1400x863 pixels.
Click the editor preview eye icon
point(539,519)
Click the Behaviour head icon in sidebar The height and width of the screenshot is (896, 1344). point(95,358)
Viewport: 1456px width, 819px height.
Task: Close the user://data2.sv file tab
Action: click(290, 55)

PROBLEM REQUIREMENTS »
Repeat exactly, and only, the lines of the records above, starting with the line that contains "Click the editor preview eye icon" and ending with the final line, both included.

SOLUTION TO THIS EXERCISE »
Click the editor preview eye icon
point(539,519)
Click the Behaviour head icon in sidebar The height and width of the screenshot is (896, 1344). point(95,358)
Viewport: 1456px width, 819px height.
Task: Close the user://data2.sv file tab
Action: click(290, 55)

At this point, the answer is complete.